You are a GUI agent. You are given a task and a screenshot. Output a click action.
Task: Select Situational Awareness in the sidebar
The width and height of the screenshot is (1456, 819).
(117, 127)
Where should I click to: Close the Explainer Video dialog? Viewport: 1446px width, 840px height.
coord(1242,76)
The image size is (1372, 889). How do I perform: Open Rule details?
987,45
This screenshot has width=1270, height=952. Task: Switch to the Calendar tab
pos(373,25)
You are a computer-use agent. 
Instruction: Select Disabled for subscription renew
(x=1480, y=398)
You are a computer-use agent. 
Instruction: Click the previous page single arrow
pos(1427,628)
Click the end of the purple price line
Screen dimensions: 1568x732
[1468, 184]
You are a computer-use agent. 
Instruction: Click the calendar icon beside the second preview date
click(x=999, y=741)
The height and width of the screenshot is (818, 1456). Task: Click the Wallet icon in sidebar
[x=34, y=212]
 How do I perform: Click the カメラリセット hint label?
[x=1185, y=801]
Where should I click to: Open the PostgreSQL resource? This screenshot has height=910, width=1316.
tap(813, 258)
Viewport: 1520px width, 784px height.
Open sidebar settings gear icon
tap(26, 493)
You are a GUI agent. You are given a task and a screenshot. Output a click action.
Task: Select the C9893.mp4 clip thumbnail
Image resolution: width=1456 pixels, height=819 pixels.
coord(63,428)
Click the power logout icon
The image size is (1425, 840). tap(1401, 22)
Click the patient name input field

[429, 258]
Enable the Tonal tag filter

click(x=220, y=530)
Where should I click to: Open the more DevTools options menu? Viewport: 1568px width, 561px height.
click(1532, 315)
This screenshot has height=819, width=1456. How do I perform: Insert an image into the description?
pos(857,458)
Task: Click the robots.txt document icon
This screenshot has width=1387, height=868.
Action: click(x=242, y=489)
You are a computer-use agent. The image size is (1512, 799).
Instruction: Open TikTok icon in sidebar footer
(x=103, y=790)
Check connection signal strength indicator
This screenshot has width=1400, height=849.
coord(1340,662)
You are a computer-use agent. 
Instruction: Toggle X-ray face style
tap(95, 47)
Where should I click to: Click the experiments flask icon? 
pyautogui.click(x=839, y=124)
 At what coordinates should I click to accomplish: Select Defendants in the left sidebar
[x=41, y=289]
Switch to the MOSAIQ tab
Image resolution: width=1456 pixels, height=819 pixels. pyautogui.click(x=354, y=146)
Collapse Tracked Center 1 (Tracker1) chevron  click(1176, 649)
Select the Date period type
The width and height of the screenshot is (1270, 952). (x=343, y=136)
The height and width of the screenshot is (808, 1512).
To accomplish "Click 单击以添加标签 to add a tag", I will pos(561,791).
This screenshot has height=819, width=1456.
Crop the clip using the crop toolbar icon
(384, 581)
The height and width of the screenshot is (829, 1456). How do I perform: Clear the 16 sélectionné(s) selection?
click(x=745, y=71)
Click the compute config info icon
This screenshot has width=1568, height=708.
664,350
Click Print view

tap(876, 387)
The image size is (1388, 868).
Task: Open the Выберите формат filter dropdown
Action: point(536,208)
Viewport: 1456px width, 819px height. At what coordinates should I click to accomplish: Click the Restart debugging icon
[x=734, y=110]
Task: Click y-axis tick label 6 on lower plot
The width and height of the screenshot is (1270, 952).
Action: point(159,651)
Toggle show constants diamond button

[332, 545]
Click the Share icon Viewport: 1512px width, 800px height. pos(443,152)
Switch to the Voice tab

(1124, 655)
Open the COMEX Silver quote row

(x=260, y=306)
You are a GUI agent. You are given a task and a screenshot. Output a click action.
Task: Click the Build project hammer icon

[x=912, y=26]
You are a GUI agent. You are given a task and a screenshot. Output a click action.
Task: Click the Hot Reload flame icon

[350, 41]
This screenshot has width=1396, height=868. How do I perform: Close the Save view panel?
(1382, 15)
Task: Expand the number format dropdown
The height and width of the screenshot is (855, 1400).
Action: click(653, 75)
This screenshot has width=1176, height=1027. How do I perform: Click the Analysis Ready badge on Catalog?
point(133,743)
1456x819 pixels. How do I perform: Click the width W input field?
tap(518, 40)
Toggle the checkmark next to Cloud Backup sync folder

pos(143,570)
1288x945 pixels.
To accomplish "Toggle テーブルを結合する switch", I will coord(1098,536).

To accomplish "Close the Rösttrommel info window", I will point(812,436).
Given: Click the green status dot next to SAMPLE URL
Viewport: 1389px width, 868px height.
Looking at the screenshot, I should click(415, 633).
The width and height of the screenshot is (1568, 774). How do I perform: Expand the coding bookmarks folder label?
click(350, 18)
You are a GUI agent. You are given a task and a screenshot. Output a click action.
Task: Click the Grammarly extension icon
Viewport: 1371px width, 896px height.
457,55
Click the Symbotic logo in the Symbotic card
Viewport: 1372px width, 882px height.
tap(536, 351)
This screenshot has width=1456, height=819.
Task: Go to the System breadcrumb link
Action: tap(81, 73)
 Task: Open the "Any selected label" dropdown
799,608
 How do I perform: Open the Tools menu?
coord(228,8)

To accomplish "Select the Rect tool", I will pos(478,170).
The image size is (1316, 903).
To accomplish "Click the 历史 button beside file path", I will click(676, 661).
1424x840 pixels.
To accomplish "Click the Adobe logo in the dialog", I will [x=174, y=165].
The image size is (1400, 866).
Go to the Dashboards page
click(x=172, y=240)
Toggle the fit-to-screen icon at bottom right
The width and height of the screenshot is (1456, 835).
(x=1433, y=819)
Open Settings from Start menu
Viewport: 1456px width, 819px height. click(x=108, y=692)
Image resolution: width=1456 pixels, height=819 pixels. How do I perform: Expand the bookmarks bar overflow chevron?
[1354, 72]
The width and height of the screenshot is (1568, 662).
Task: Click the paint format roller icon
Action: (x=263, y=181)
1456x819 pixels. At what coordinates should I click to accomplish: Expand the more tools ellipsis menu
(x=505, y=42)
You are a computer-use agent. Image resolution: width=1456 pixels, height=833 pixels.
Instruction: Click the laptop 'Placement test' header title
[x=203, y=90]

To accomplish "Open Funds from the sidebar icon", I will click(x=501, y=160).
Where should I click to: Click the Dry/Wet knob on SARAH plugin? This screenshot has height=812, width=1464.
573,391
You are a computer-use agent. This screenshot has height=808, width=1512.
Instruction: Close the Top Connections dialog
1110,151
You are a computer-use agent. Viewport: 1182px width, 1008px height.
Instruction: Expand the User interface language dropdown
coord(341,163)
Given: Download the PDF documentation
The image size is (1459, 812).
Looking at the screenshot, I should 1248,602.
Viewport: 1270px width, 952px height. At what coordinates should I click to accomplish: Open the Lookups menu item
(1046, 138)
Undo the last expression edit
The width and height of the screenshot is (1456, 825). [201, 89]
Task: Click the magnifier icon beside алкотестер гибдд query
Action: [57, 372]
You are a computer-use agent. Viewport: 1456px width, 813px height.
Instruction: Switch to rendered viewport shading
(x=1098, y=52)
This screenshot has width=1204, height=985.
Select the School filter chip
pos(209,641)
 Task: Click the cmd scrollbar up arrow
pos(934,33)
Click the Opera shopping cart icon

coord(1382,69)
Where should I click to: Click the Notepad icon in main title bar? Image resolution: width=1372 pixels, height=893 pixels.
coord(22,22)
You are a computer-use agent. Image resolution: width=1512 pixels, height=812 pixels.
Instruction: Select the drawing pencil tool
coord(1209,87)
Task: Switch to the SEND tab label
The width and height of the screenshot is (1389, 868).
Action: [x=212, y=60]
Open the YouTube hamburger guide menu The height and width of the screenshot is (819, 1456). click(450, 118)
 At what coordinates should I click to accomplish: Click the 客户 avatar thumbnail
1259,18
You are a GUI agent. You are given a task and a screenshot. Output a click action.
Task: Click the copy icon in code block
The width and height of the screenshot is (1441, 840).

__________

[TASK GOAL]: Could you return every line from the entries above in which the string "will" occurs?

[ANSWER BOX]:
To accomplish "Click 单击以添加标签 to add a tag", I will pos(561,791).
To accomplish "Toggle テーブルを結合する switch", I will coord(1098,536).
To accomplish "Close the Rösttrommel info window", I will point(812,436).
To accomplish "Select the Rect tool", I will pos(478,170).
To accomplish "Click the 历史 button beside file path", I will click(676, 661).
To accomplish "Click the Adobe logo in the dialog", I will [x=174, y=165].
To accomplish "Open Funds from the sidebar icon", I will click(x=501, y=160).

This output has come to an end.